---
tags: Kermadec Class, Machine Learning, Tensor Flow, Deep Learning, Activation Function, Vanishing Gradient
---
Machine Learning Week 7
=
# Day 1:
## Machine Learning vs Deep Learning:
ML: **Human has to do manual** feature extraction, including:
- Cleaning input data.
- Enigineer the features: creating new/changing features.
- Select useful features.
DL: **Machine will do** feature extraction.
However, **DL needs a lot of data**.
### What if there is not much data?
**Performance** of Deep Learning and Machine Learning are **the same**.
## Deep Learning:
**Shallow layer** to detect low level features (simple ones): Edges and Lines in different angles.
**Middle layer** to detect middle level features (a litte more complex): Parts of object.
**Deep layer** to detect high level features (supper complex ones): The whole object.
## Activation Function in Deep Learning:
Activation Function transform a **linear** function to **non-Linearity**.
Deep Learning is a combination of multiple machine learning models, which use the output of previous model as input.
Similar to curves line is a combination of short straight lines.
- **Sigmoid**: values from **0 to 1**, result of derivative can **easily reach 0**, which is the **vanishing radius**, when there are many layers and neurons in Deep Learning model.
- **Hperbolic Tangent (TANH)**: values from **-1 to 1**, result of derivative can **easily reach 0** (but **not as easy as Sigmoid**), which is the vanishing radius, when there are many layers in Deep Learning model.

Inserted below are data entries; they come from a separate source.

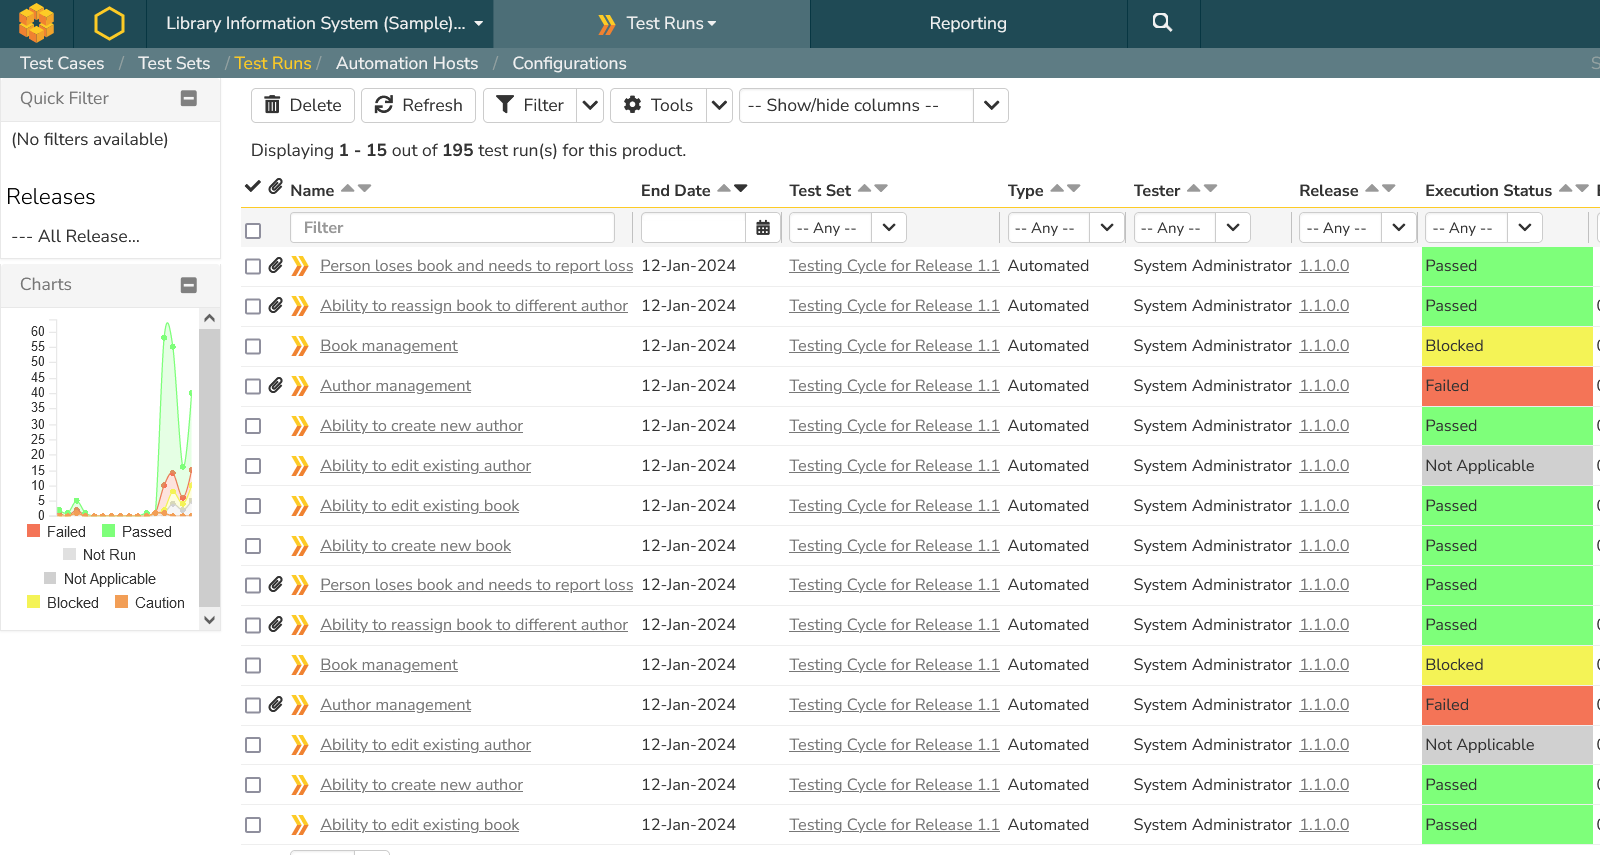The height and width of the screenshot is (855, 1600).
Task: Click the hexagon product icon in header
Action: point(109,23)
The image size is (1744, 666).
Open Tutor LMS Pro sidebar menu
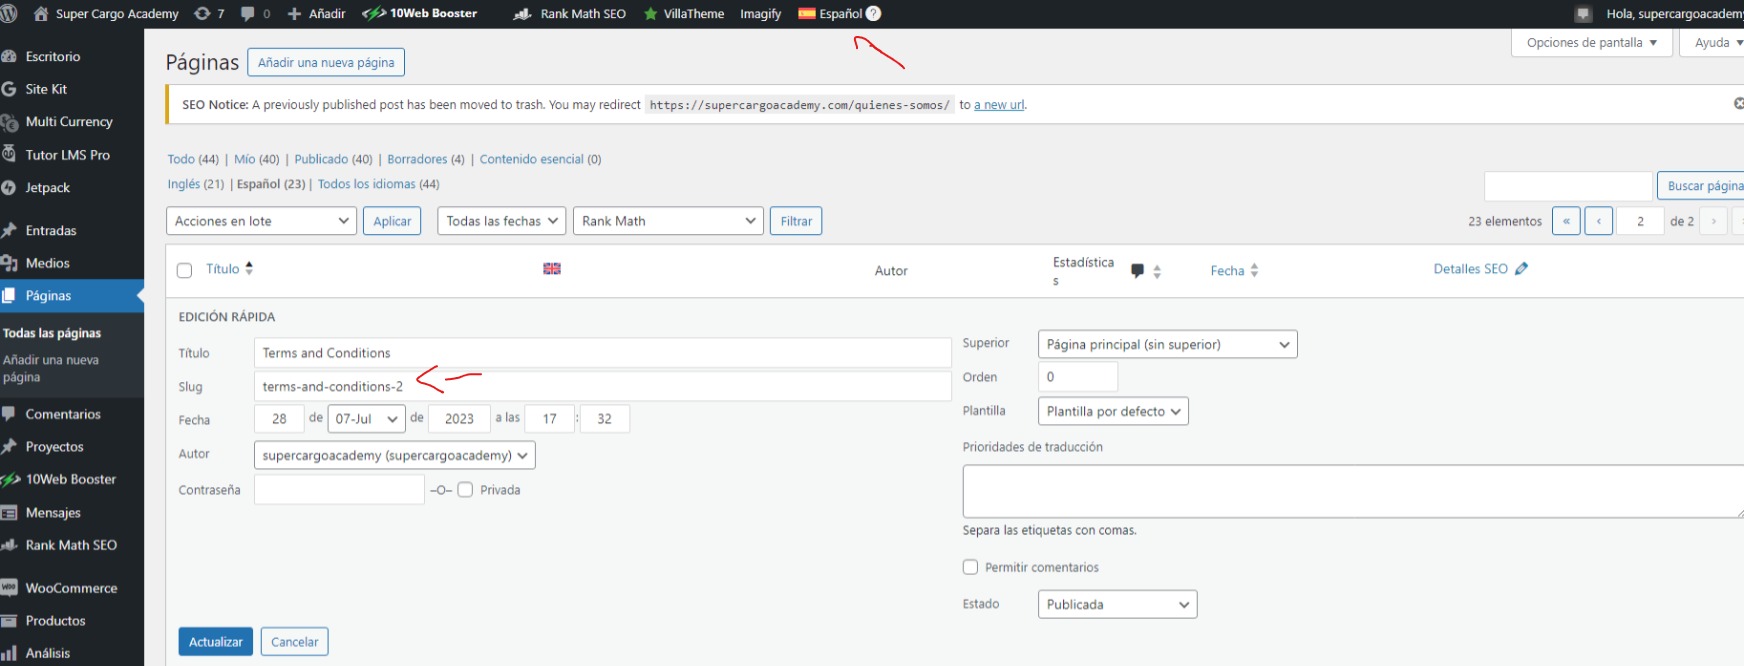[67, 155]
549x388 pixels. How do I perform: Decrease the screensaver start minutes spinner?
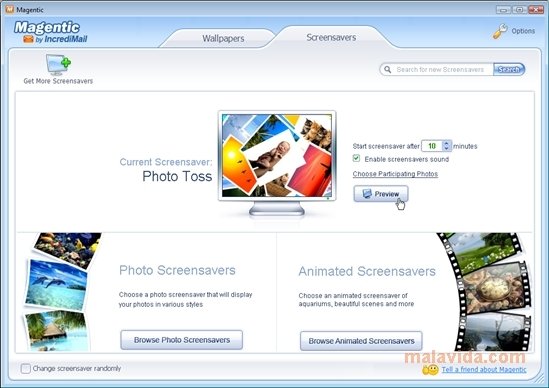click(446, 148)
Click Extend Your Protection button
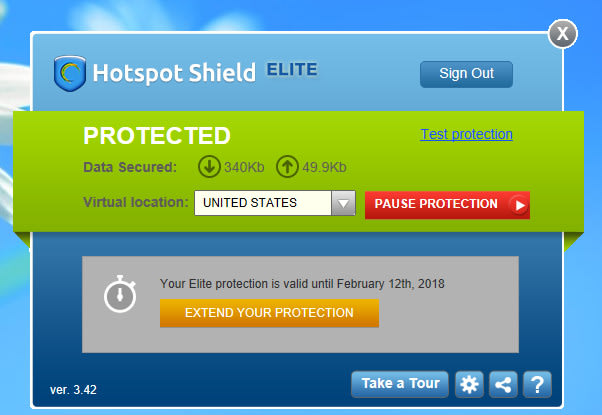Screen dimensions: 602x415 point(270,313)
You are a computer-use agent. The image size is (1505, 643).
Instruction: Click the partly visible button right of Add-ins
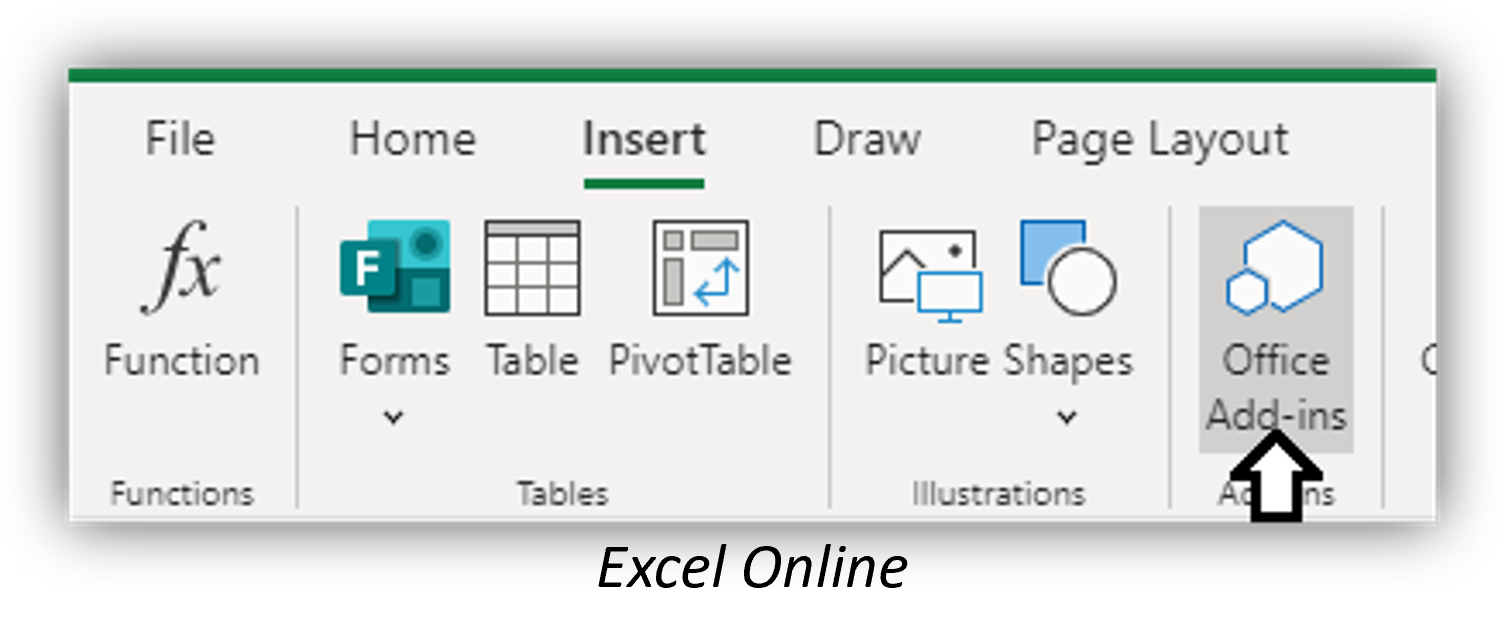(1428, 360)
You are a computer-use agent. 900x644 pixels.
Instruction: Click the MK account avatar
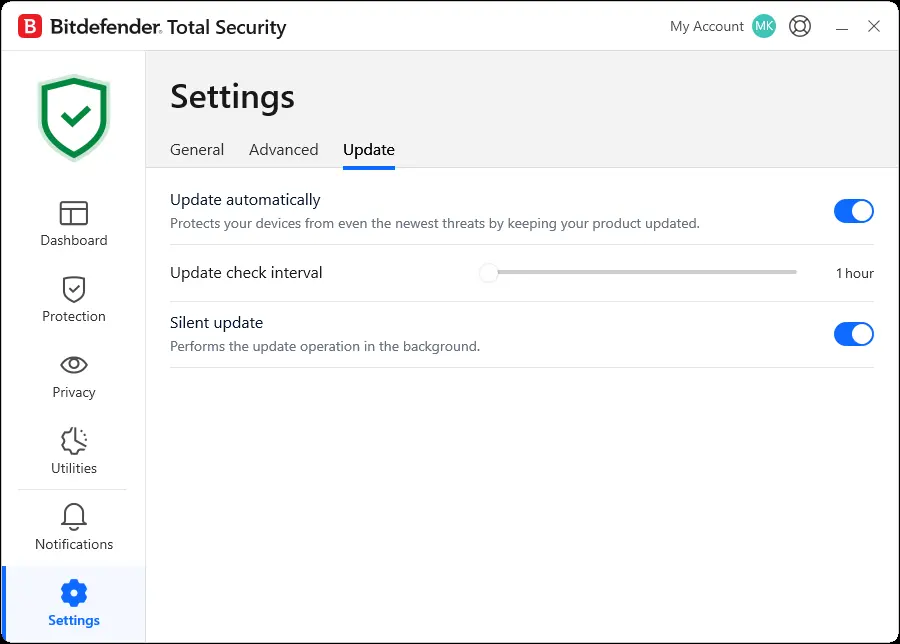[x=764, y=26]
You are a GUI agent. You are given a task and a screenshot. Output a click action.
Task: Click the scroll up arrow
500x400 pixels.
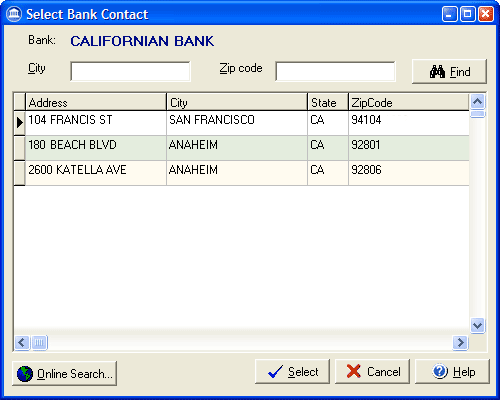(x=478, y=101)
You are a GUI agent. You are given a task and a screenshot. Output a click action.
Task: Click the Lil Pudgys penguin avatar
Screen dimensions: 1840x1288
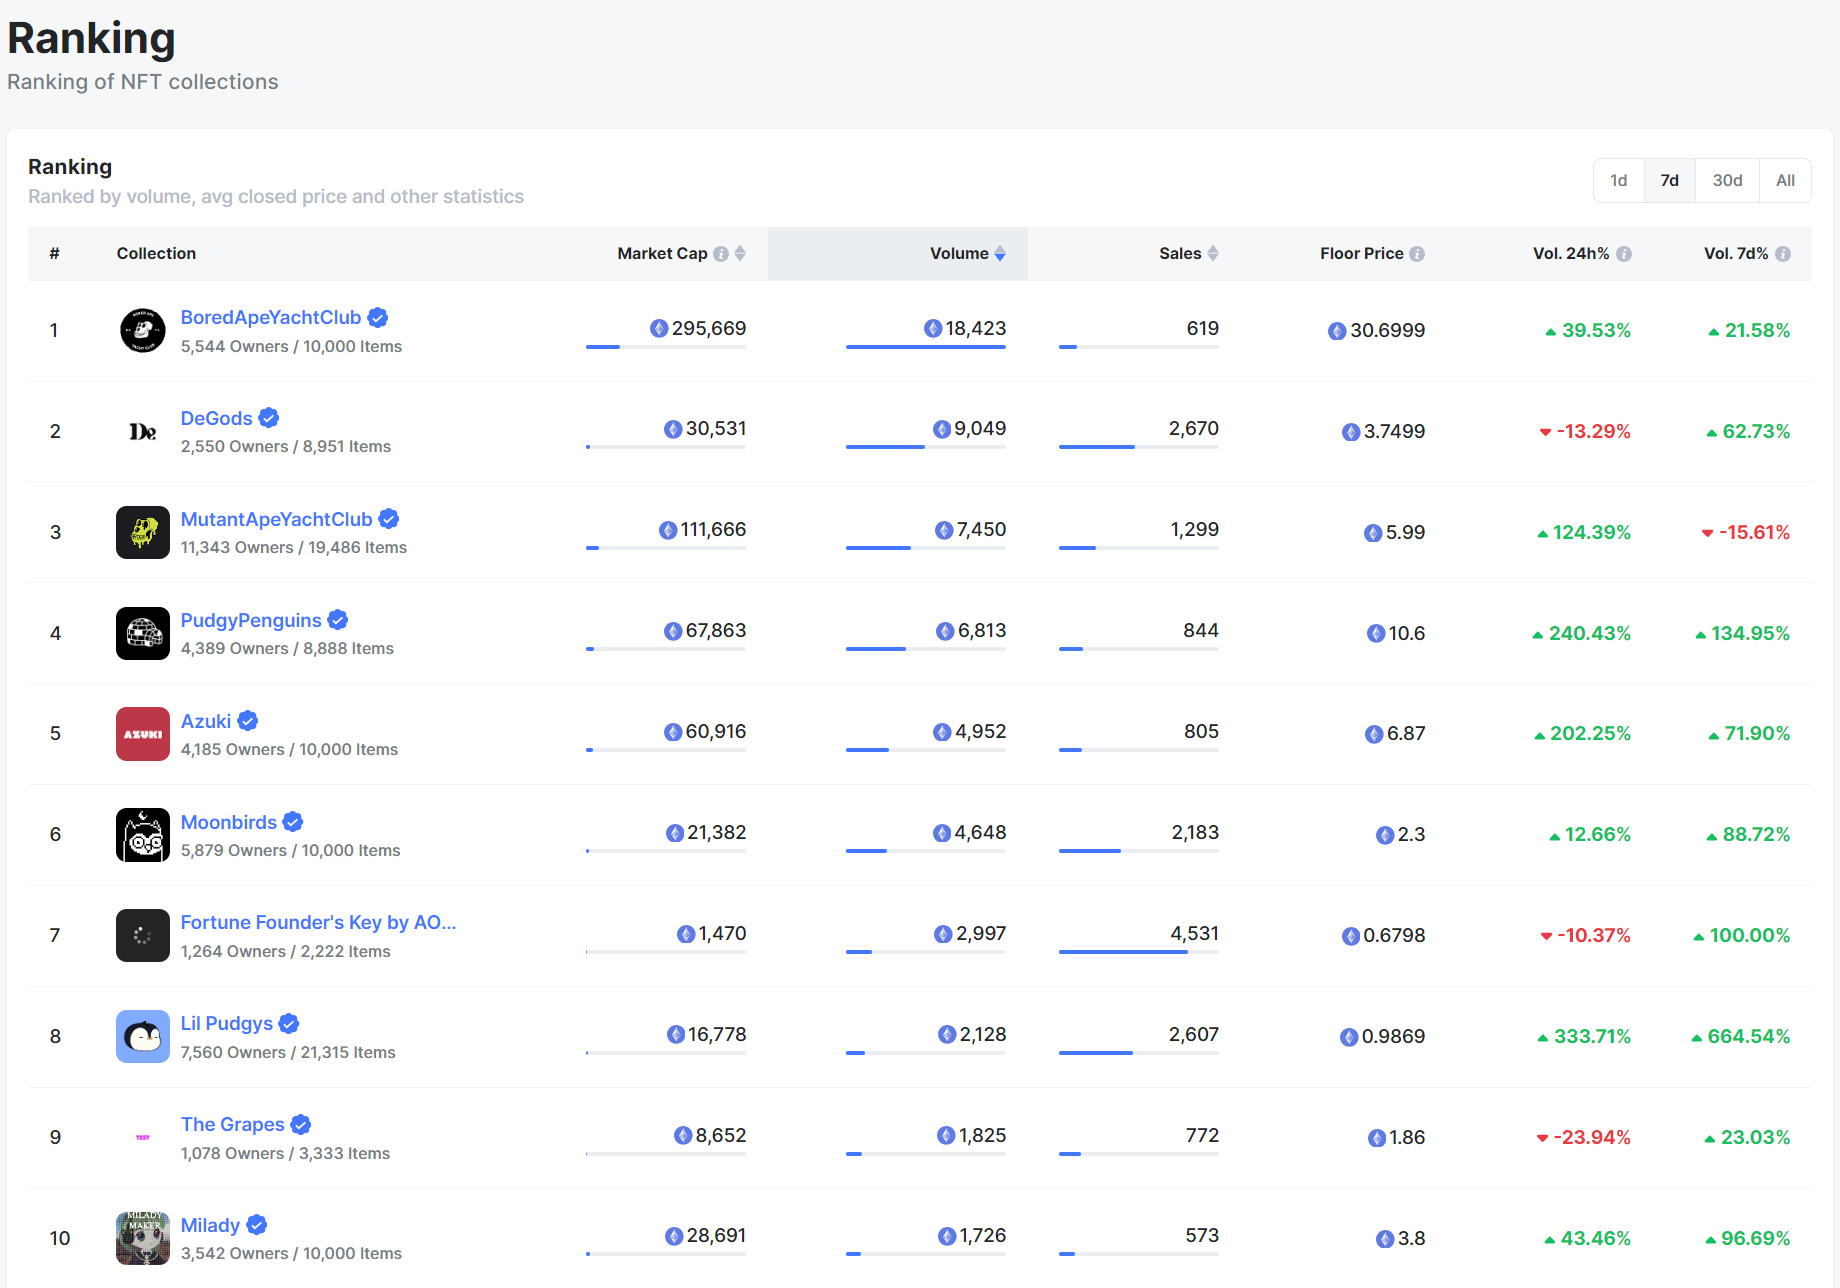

- **Rectified Linear Unit (ReLU)**: values from **0 to infinity**, result of derivative **hardly reaches 0** when there are a lot of neurons and layers.
**Tanh** and **Sigmoid** is good for **small** Deep Learning models.
**ReLU** is the best for **big** Deep Learning models.

## More layer is better than more neuron in 1 layer
Because the **result** of each layer can be **used by another layer**, which can also **reduce computing resources** because each neuron in **1 layer does not have to learn everything again from scratch**.
## Overfitting
Deep Learning hardly get underfit, most of the time, Deep Learning will get wellfit or overfit.
## Min Loss Function
Loss is stable and small enough -> It is good enough model.
There is no way to find the global minimum loss point because loss function in Deep Learning is an infinite space of parameters.
## Hyperparameters for Tunning:
- Learning Rate
- Weight Initialization for Breaking Symmetry
- Hidden Layer
- Hidden Neuron
- Batch Size
- ...
# Day 2
## Tensor Flow
Similar to Numpy, but can run on GPU/TPU.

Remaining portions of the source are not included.